[start]
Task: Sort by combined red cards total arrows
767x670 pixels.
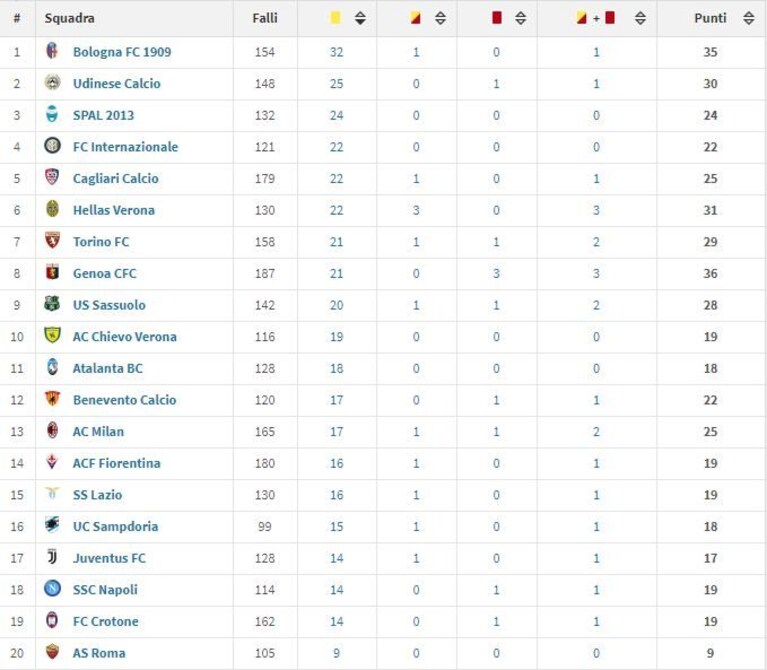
[end]
[start]
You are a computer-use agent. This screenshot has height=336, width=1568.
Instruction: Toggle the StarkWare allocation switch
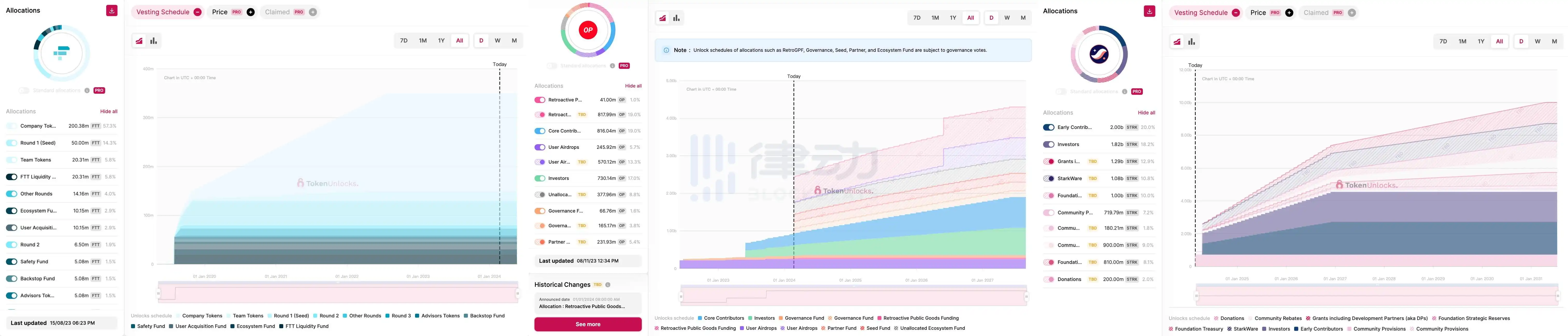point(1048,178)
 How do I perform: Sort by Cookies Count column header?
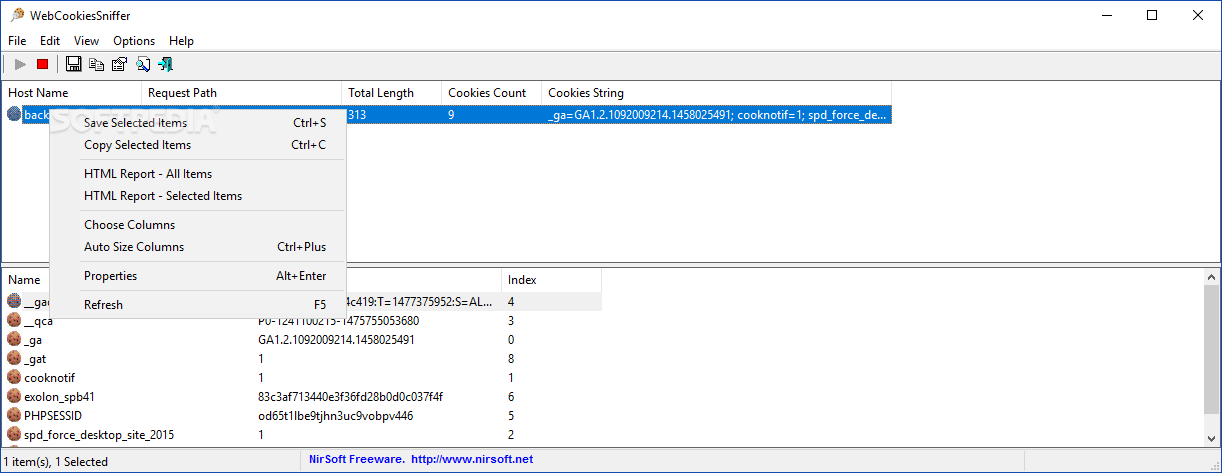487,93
[end]
● What is asked
Output as a numbered list the lines in the entries, starting at the line containing "Task: Sort by combined red cards total arrows" and ending at the line containing "767x670 pixels.", leaving out any blank lines.

● The output
1. Task: Sort by combined red cards total arrows
2. 767x670 pixels.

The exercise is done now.